Does the description disclose side effects, auth requirements, rate limits, or destructive behavior?

Annotations declare write-operation (readOnlyHint:false) and non-destructive nature. The description adds valuable behavioral semantics: what 'attention', 'waiting', 'shelved', and 'auto' actually mean operationally (e.g., 'auto' resets to computed status). Does not mention idempotency or error conditions.

Agents need to know what a tool does to the world before calling it. Descriptions should go beyond structured annotations to explain consequences.

Conciseness5/5

Is the description appropriately sized, front-loaded, and free of redundancy?

Single sentence, front-loaded with action. Zero waste: every clause either specifies the resource, the action, or defines a state value. Perfect density.

Shorter descriptions cost fewer tokens and are easier for agents to parse. Every sentence should earn its place.

Completeness4/5

Given the tool's complexity, does the description cover enough for an agent to succeed on first attempt?

With 100% schema coverage, 2 simple parameters, and no output schema, the description provides sufficient completeness for invocation. Minor gap: doesn't mention validation behavior (e.g., idempotency, invalid state transitions).

Complex tools with many parameters or behaviors need more documentation. Simple tools need less. This dimension scales expectations accordingly.

Parameters4/5

Does the description clarify parameter syntax, constraints, interactions, or defaults beyond what the schema provides?

Schema coverage is 100%, but the description adds crucial semantic explanations for the enum values in the 'target' parameter (e.g., explaining 'shelved' means 'hidden' and 'auto' means 'reset').
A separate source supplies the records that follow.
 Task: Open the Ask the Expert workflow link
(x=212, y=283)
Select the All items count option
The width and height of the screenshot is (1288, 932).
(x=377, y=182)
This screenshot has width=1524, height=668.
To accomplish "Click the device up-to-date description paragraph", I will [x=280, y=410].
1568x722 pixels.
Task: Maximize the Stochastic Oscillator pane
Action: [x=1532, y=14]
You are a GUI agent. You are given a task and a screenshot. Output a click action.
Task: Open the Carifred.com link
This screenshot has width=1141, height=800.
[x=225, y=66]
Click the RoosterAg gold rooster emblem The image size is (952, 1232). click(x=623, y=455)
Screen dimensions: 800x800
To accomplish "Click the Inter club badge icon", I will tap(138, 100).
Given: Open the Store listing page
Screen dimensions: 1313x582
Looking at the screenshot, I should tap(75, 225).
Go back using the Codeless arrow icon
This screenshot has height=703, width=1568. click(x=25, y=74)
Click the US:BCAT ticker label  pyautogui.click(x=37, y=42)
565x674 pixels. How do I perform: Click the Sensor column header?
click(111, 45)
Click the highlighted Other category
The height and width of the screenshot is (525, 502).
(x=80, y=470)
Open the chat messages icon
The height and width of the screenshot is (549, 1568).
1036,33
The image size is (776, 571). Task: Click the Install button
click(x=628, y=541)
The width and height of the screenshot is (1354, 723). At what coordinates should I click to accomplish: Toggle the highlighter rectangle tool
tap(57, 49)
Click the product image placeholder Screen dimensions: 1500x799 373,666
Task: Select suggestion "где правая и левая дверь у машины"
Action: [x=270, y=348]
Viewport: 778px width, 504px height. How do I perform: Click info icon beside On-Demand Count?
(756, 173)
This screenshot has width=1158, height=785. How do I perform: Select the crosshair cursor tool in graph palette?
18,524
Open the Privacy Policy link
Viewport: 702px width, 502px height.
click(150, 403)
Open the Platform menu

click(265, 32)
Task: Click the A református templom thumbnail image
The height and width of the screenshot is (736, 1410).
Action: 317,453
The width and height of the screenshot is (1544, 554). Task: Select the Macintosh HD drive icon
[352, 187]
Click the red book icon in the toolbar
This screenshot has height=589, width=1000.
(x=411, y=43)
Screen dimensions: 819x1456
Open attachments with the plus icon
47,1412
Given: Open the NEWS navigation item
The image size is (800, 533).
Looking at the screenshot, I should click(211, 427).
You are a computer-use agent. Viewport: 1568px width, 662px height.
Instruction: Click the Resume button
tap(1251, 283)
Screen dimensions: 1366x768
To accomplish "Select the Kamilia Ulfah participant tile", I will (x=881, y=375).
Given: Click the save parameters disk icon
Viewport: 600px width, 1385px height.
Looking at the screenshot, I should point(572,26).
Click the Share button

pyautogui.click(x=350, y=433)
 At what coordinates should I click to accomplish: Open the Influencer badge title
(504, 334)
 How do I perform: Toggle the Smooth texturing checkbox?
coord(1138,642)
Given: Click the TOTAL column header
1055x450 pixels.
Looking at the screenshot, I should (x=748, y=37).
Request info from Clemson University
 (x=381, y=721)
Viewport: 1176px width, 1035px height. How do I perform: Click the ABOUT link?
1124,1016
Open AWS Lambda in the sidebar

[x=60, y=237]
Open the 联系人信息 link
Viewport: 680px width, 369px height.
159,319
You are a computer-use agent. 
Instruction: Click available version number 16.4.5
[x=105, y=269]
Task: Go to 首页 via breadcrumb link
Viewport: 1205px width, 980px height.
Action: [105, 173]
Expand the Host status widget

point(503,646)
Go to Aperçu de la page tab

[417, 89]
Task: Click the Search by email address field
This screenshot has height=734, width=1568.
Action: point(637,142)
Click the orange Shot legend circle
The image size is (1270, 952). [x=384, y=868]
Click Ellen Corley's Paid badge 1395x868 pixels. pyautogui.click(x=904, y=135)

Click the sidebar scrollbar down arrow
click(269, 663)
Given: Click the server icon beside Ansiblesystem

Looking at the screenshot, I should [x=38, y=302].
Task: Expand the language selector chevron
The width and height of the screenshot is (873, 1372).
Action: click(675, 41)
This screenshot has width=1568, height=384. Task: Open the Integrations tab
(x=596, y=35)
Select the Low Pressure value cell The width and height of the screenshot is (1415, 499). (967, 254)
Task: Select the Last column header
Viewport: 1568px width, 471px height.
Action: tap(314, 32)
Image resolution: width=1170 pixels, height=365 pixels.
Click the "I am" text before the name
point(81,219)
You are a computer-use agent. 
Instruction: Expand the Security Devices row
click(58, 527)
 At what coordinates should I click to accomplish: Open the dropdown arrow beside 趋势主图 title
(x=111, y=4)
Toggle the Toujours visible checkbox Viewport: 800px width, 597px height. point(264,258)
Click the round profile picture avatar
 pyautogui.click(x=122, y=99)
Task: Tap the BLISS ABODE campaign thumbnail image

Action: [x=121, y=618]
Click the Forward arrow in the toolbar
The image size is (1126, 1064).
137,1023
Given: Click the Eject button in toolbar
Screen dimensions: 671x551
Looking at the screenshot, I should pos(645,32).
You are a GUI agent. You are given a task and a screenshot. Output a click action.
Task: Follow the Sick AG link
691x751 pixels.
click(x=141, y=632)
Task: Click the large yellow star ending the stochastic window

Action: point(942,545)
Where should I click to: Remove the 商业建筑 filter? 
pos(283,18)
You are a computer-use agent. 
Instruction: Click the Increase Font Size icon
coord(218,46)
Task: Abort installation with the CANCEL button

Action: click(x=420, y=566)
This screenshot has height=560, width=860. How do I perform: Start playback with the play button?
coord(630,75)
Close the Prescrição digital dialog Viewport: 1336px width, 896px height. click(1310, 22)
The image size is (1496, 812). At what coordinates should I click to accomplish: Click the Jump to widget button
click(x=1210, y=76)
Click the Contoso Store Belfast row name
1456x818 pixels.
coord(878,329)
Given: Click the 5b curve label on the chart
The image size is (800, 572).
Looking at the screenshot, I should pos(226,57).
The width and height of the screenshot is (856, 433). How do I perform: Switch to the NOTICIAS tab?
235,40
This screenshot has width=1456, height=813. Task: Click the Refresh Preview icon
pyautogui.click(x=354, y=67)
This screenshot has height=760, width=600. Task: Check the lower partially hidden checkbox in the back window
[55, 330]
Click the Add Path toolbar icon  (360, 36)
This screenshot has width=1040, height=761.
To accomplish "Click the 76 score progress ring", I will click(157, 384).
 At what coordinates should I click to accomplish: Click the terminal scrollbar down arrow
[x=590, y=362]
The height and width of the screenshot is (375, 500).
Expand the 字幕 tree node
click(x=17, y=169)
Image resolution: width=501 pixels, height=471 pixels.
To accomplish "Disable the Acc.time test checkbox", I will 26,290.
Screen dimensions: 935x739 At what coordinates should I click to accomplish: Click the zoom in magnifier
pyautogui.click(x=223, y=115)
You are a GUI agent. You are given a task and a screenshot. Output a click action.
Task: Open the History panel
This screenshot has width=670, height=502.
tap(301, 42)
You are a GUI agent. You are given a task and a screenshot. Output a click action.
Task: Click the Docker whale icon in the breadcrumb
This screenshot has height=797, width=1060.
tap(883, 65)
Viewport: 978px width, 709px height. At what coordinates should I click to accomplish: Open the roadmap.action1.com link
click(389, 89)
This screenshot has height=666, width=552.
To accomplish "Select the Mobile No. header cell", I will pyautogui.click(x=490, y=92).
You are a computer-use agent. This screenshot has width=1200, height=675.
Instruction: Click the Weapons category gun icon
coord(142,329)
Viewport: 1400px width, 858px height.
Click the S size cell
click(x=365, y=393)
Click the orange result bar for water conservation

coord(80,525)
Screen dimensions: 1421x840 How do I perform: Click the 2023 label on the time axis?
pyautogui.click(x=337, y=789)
This meaning is not present in the schema's bare enum list.

Input schemas describe structure but not intent. Descriptions should explain non-obvious parameter relationships and valid value ranges.

Purpose5/5

Does the description clearly state what the tool does and how it differs from similar tools?

Specific verb ('Move') + resource ('PR') + complete scope (four states listed). The parenthetical state definitions implicitly distinguish this general-purpose mover from siblings like 'shelve' that only handle specific states.

Agents choose between tools based on descriptions. A clear purpose with a specific verb and resource helps agents select the right tool.

Usage Guidelines3/5

Does the description explain when to use this tool, when not to, or what alternatives exist?

No explicit when-to-use or when-not-to-use guidance compared to sibling 'shelve'. However, by exhaustively listing the four valid target states, usage is implied—you know this is the canonical state transition tool.

Agents often have multiple tools that could apply. Explicit usage guidance like "use X instead of Y when Z" prevents misuse.